_Task to carry out_
Up to and including the line bearing "Task: Open the Extensions view", output every line of the entries exactly as written, starting from the first; pictures stay out.

_Supplied material_
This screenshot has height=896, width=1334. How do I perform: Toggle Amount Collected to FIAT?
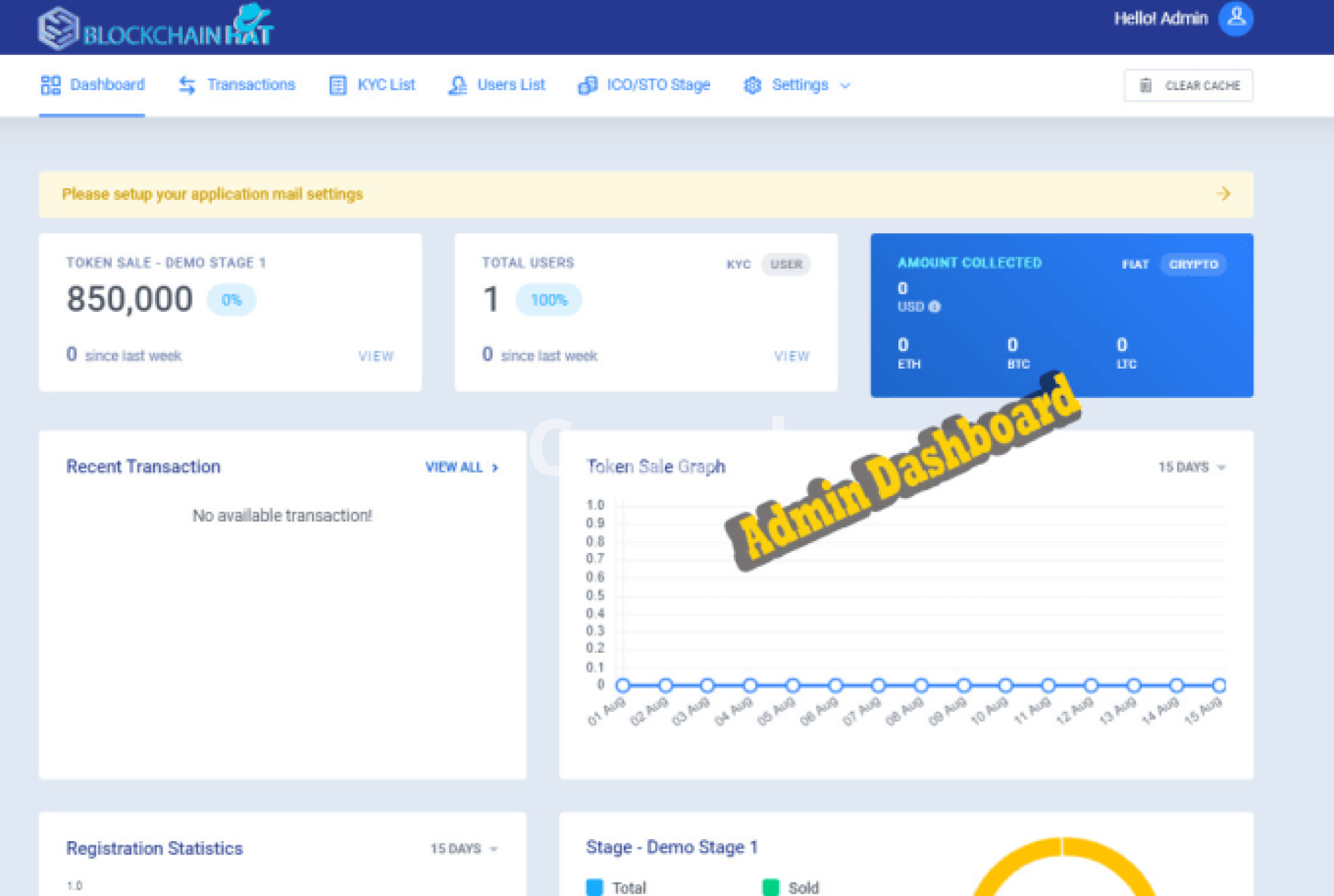coord(1135,264)
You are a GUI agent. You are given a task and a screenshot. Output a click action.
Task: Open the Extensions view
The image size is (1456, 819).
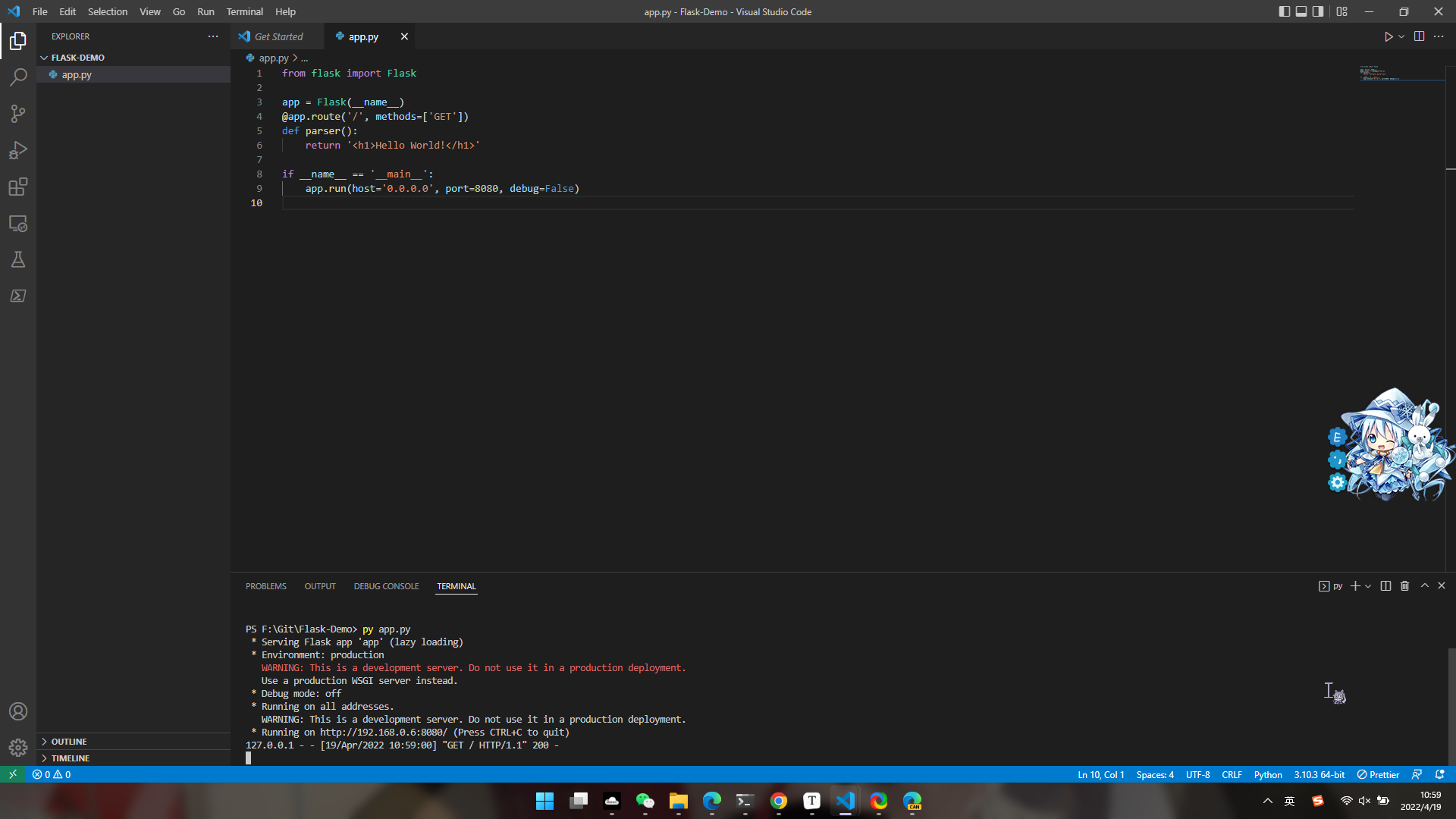click(x=18, y=187)
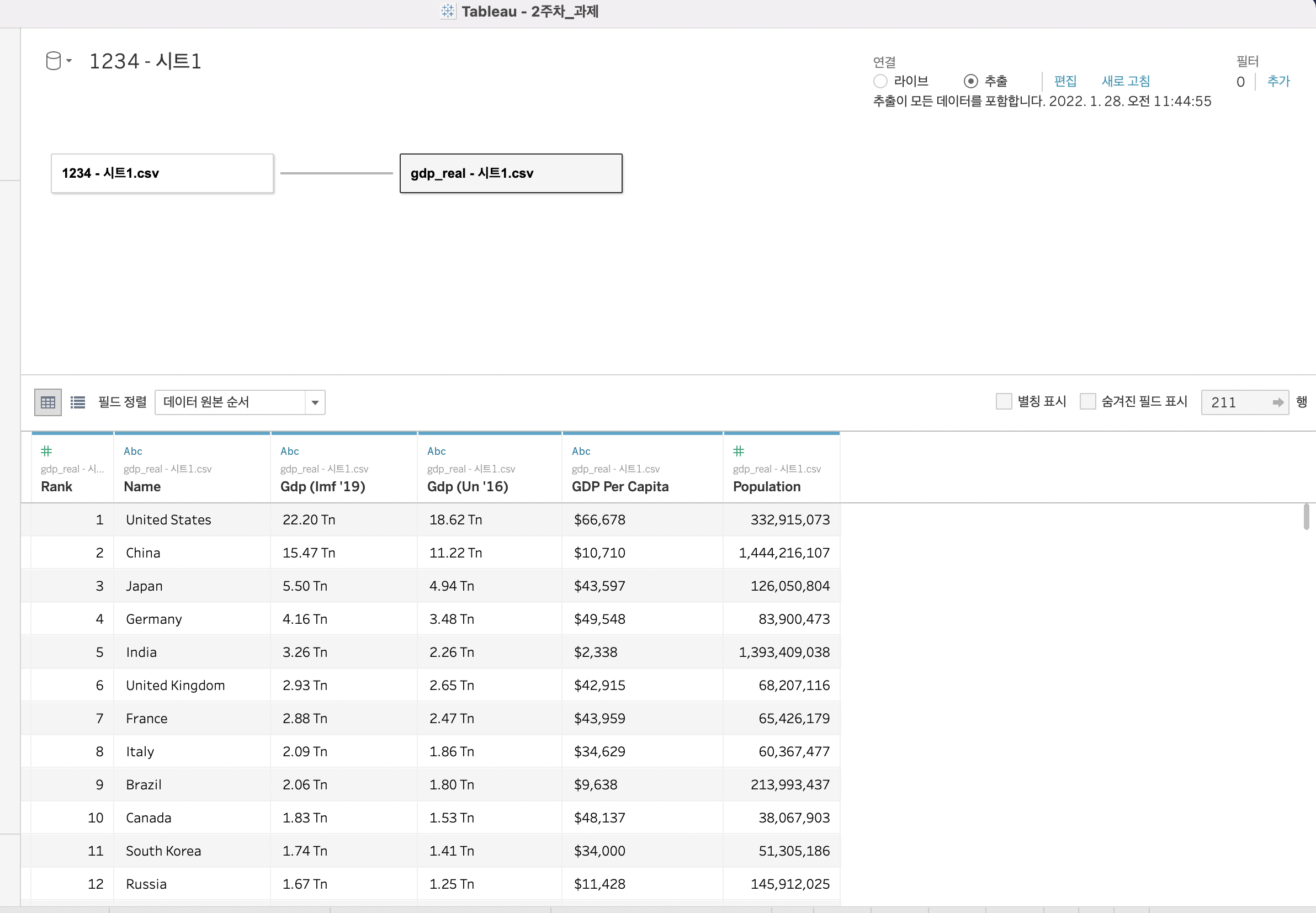Click the 편집 extract edit link

click(x=1065, y=81)

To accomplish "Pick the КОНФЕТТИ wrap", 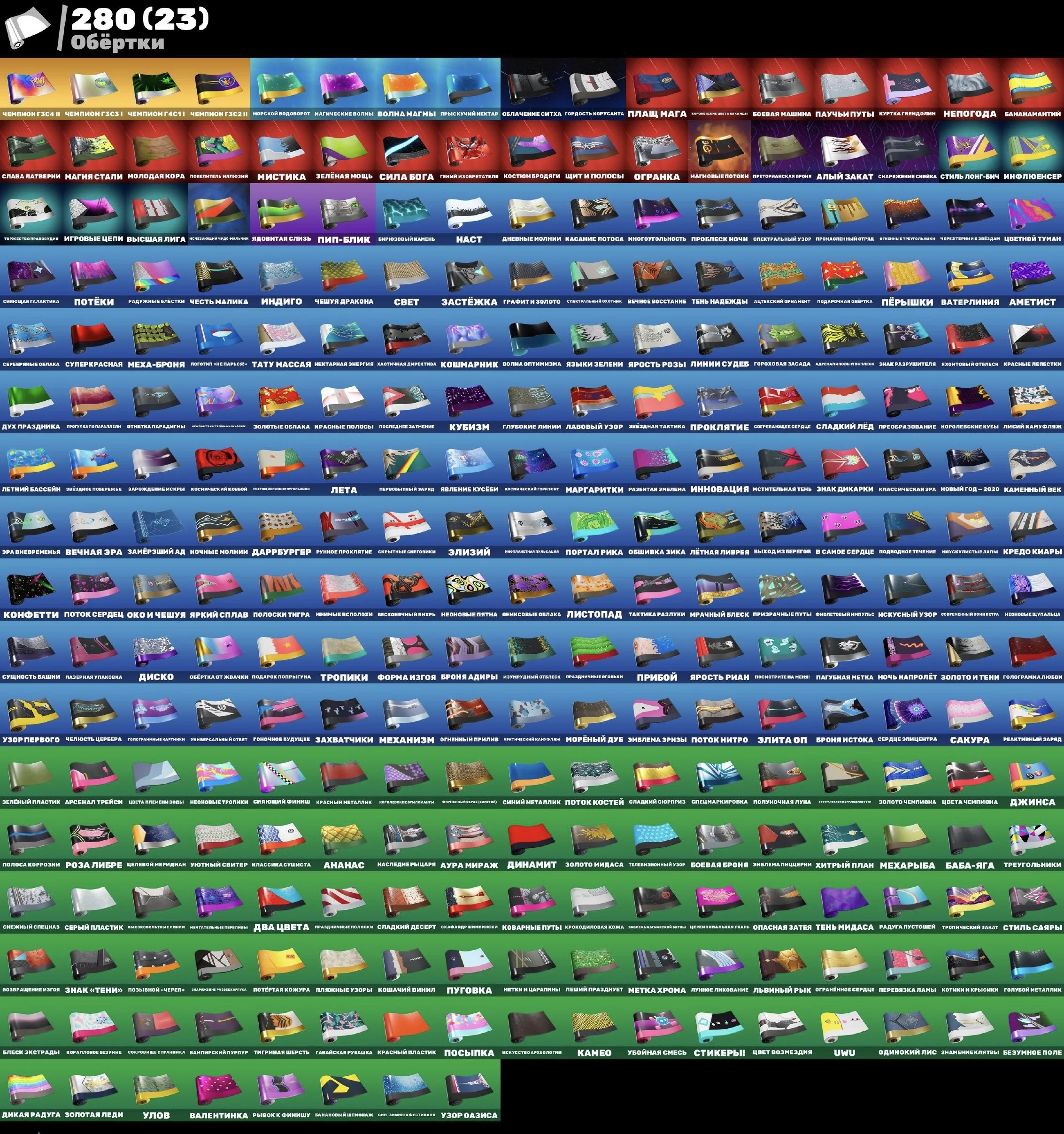I will click(31, 588).
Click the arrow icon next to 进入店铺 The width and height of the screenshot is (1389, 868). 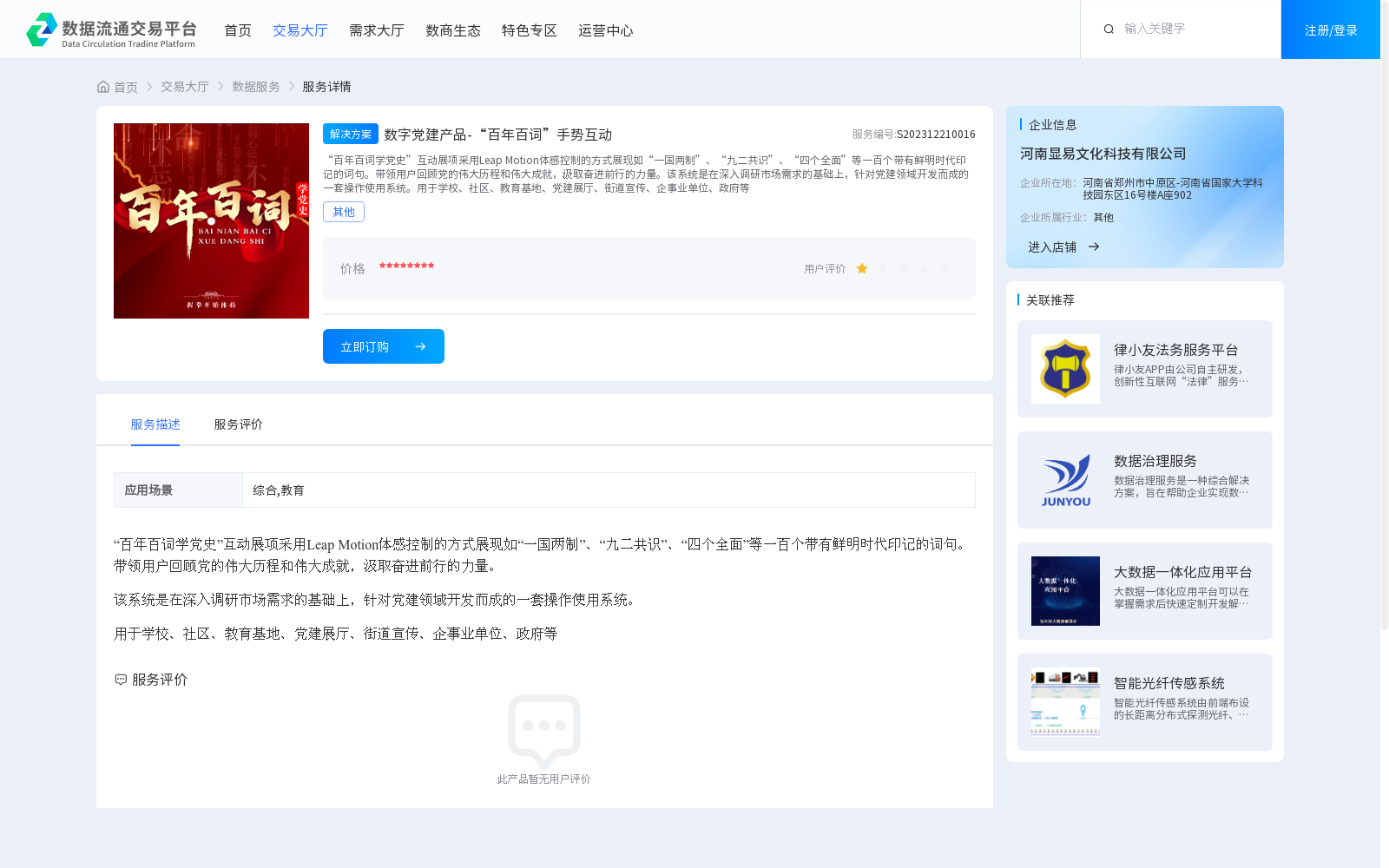[1094, 247]
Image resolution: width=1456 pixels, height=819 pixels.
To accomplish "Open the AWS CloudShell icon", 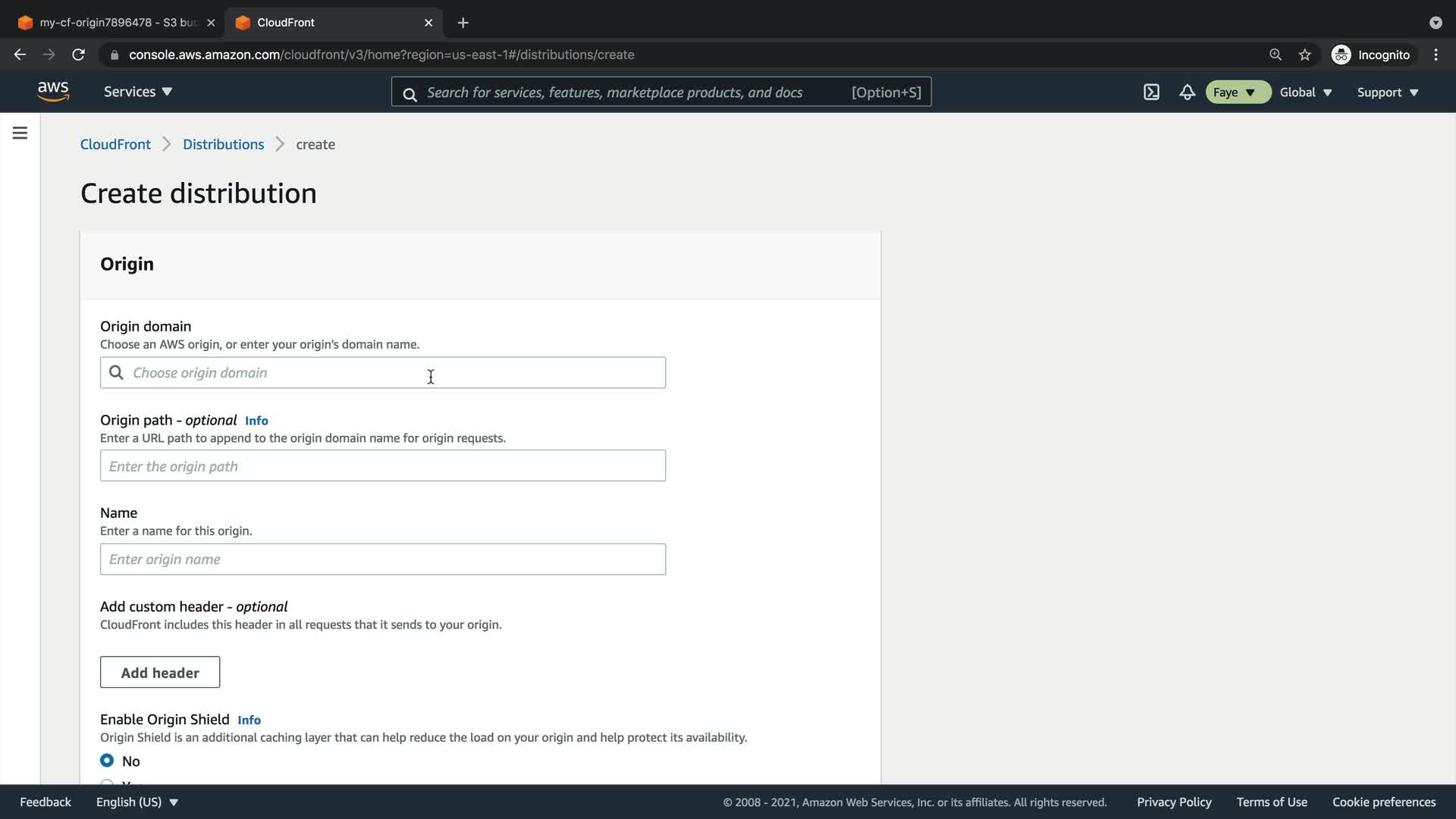I will (x=1151, y=93).
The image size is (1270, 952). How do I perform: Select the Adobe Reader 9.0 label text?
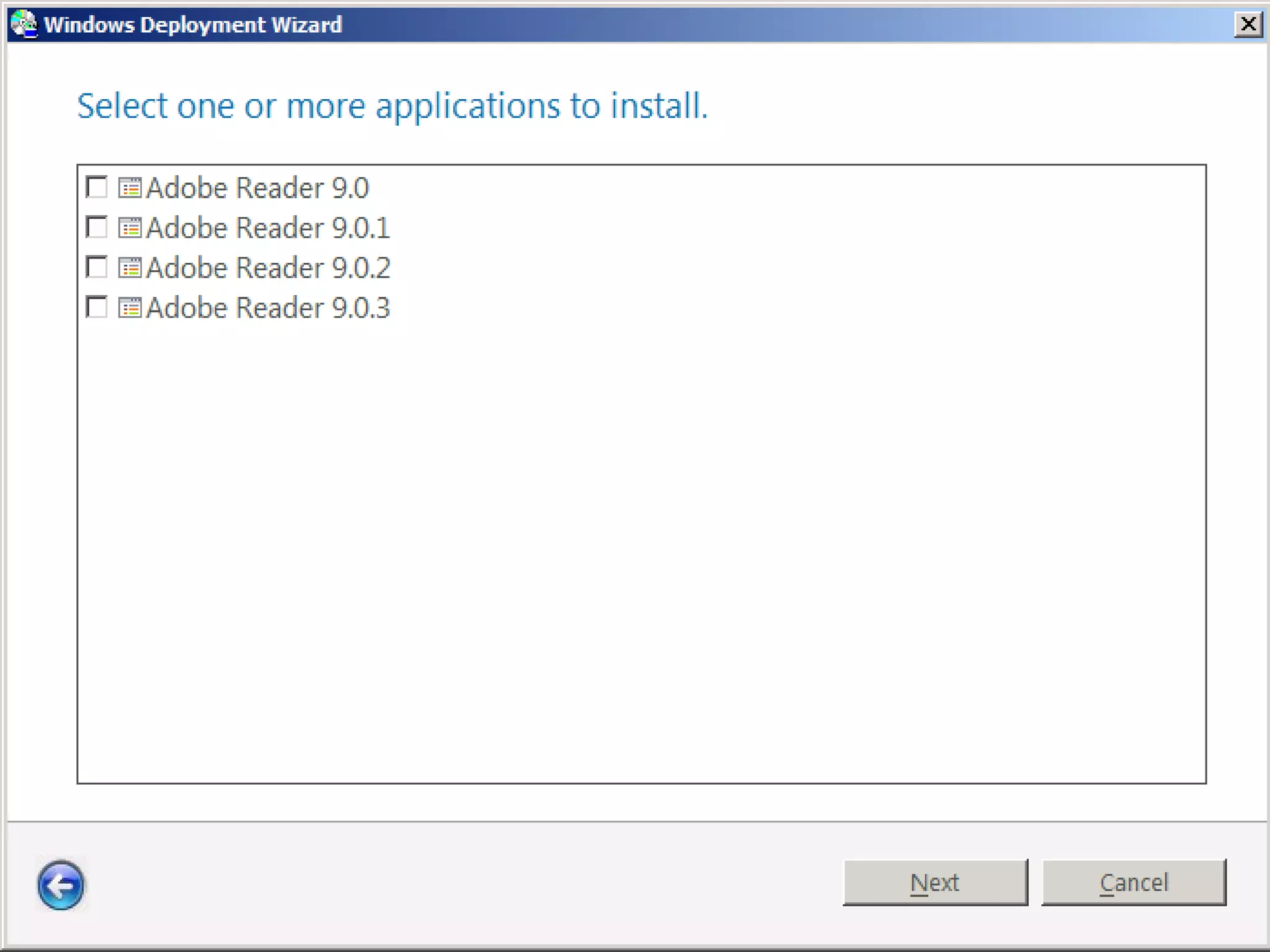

_Reply to the exercise_
This screenshot has height=896, width=1334. How do I perform: Toggle Amount Collected to FIAT?
coord(1135,264)
You are a GUI agent. You are given a task and a screenshot. Output a click action.
Task: Open the Extensions view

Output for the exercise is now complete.